===== DATA UNDER STUDY
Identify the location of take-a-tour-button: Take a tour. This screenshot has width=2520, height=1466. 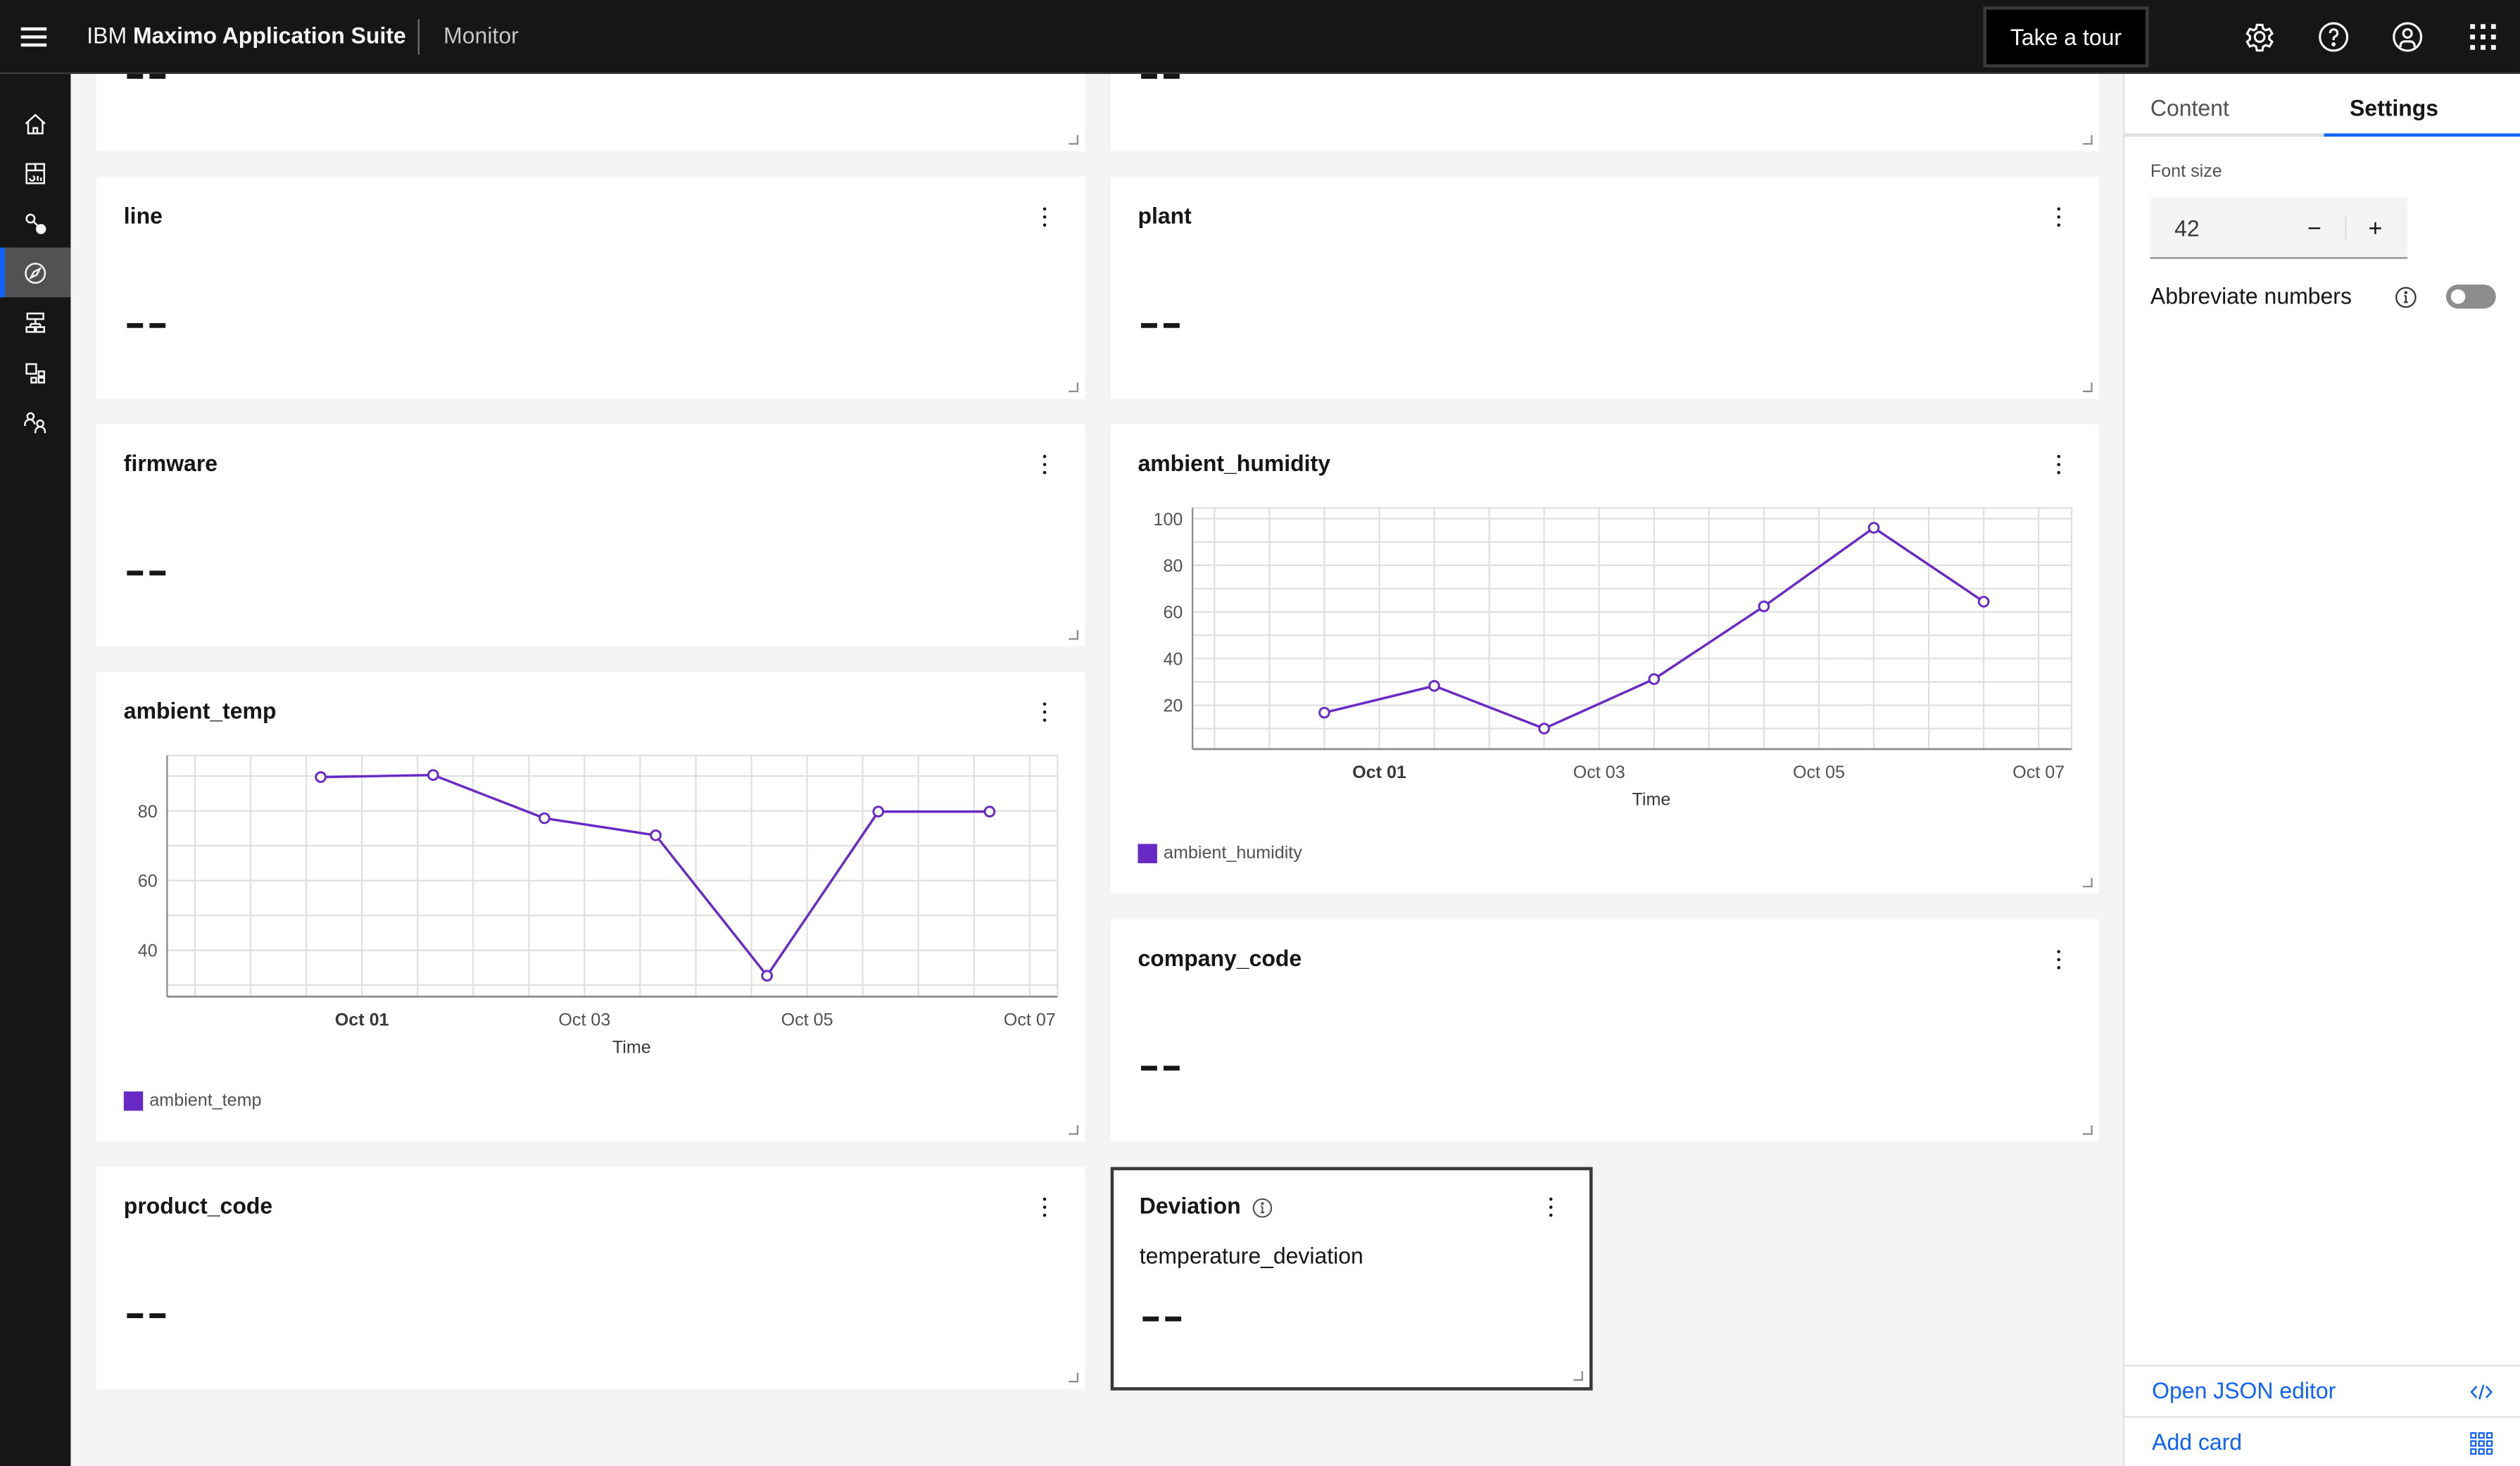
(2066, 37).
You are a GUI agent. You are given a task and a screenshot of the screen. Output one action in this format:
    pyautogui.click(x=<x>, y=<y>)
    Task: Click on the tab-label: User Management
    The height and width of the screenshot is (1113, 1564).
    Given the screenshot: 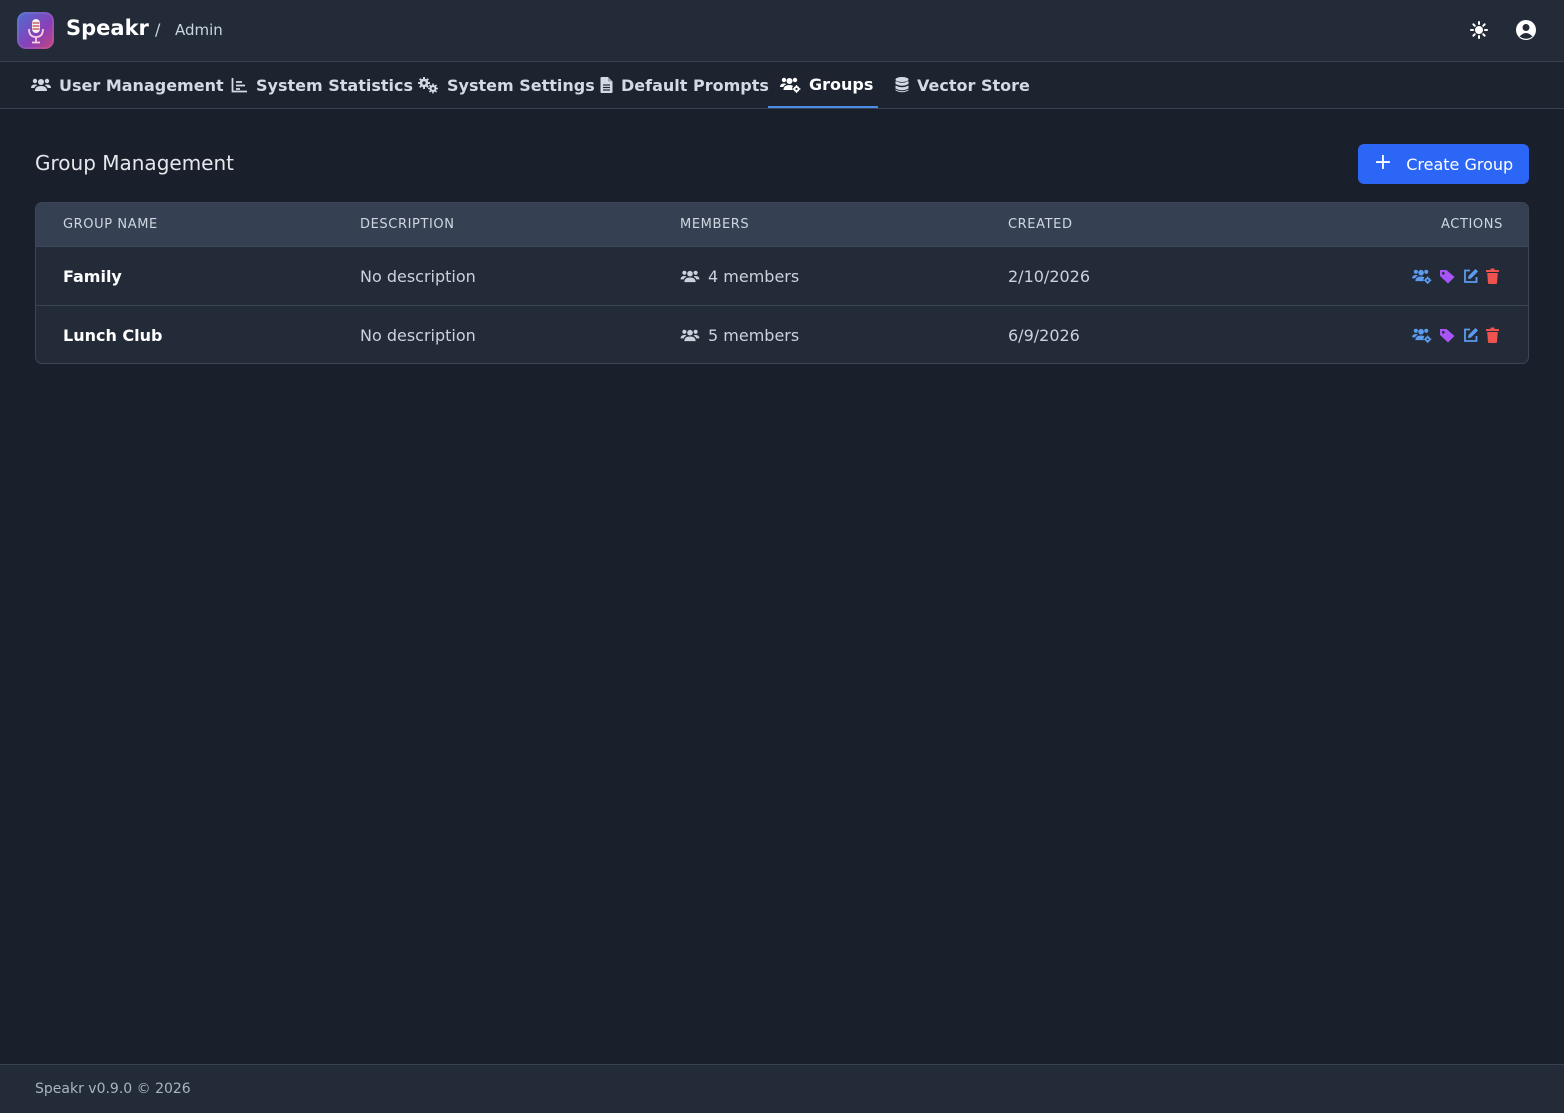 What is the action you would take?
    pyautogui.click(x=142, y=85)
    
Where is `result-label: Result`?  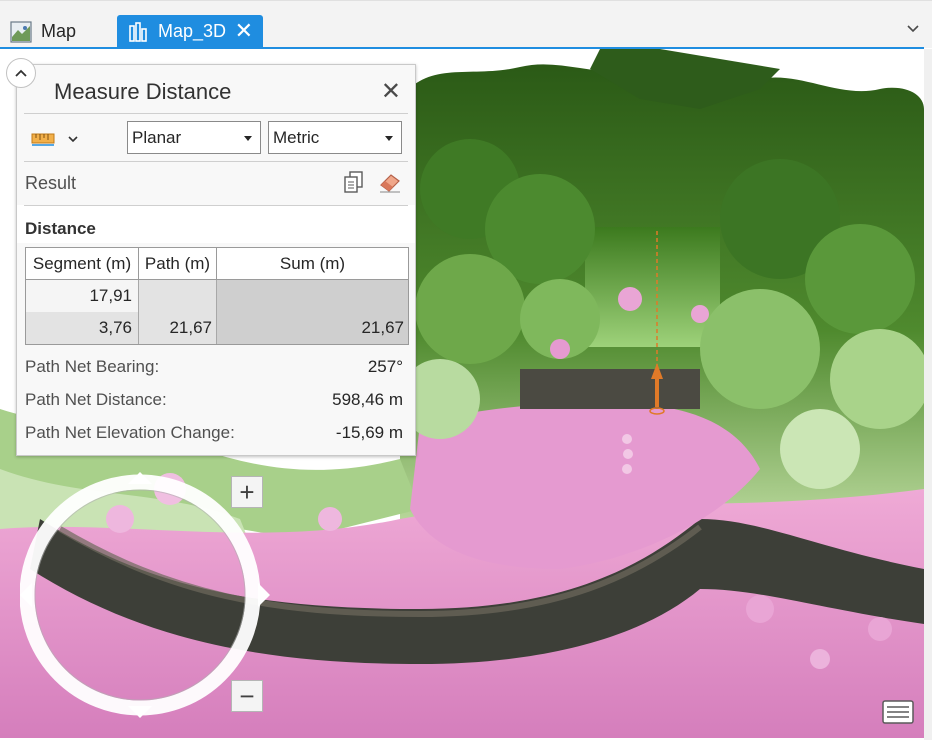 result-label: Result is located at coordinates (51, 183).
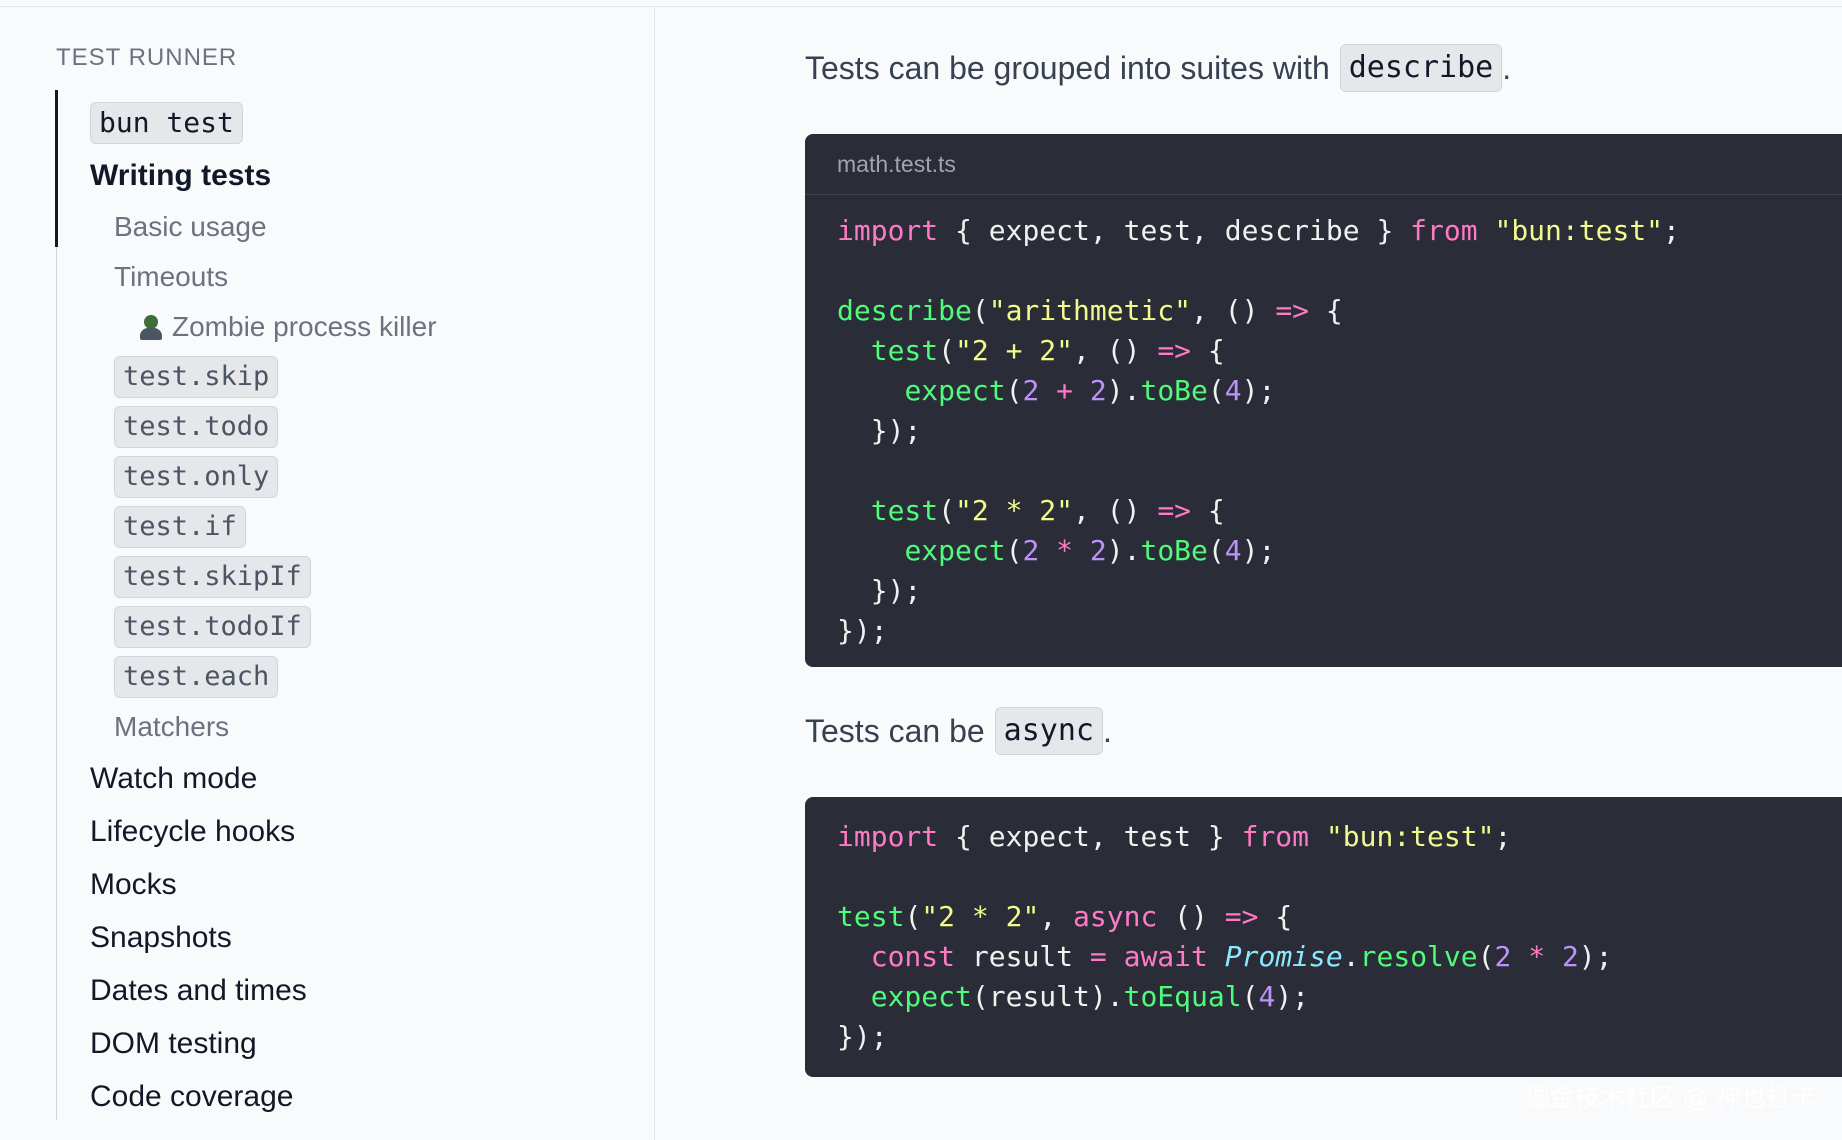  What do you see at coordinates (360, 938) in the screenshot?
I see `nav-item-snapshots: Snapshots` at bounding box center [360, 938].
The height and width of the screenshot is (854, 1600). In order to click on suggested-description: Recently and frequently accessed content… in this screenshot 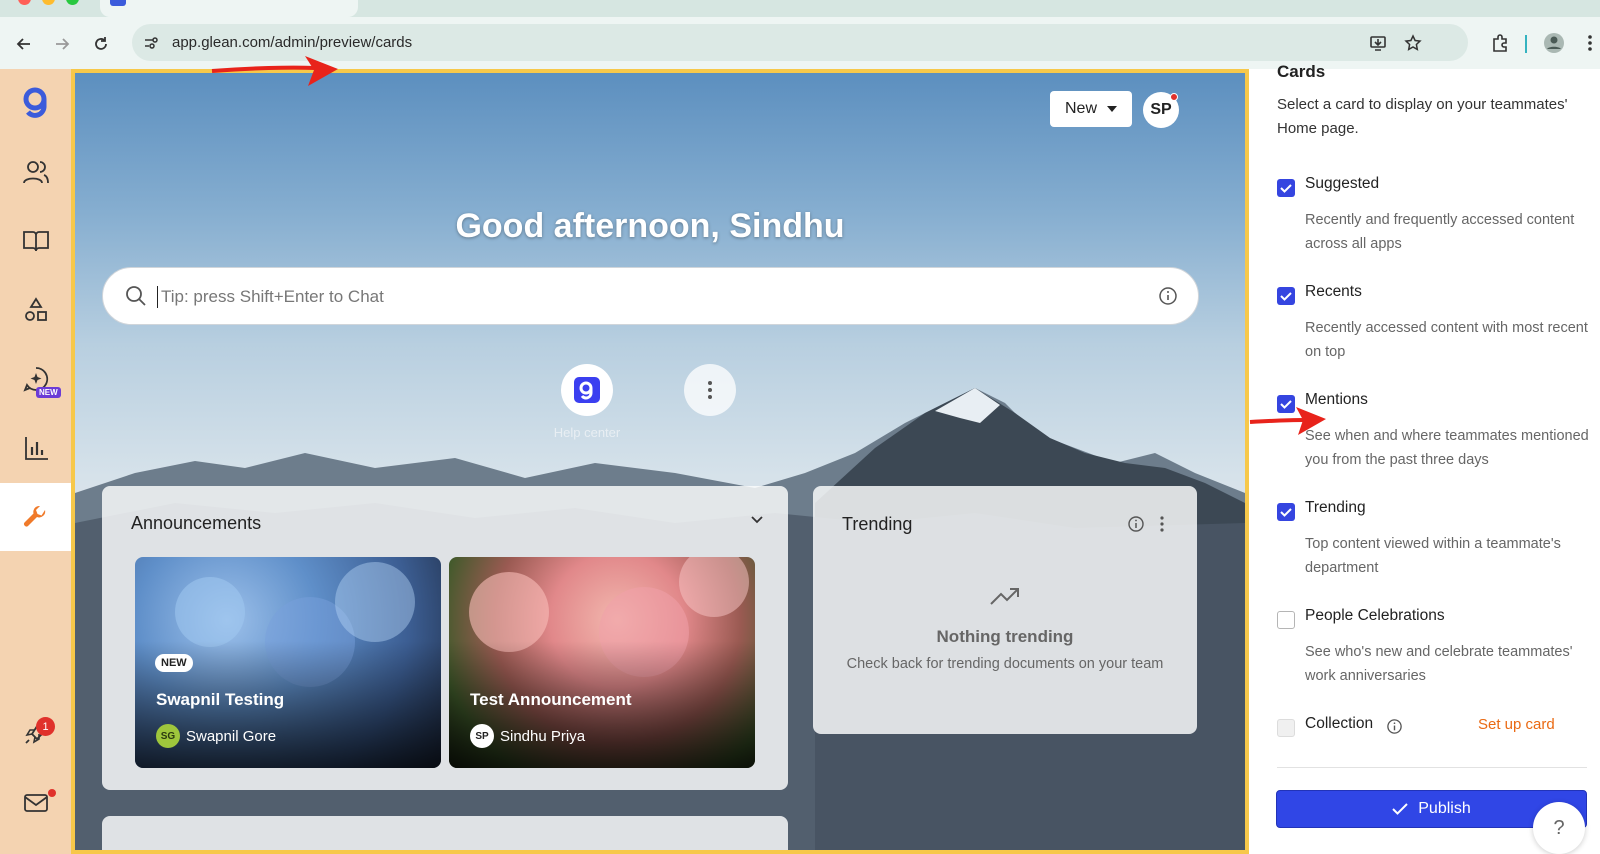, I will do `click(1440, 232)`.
==========
# YOUR TASK
Convert the entries from the very beginning through the line containing "(2066, 37)." into a JSON list of strings, with one string per line and no blank lines, and leave the pictures out.

# WORKED SOLUTION
[
  "Identify the location of take-a-tour-button: Take a tour. This screenshot has width=2520, height=1466. ",
  "(2066, 37)."
]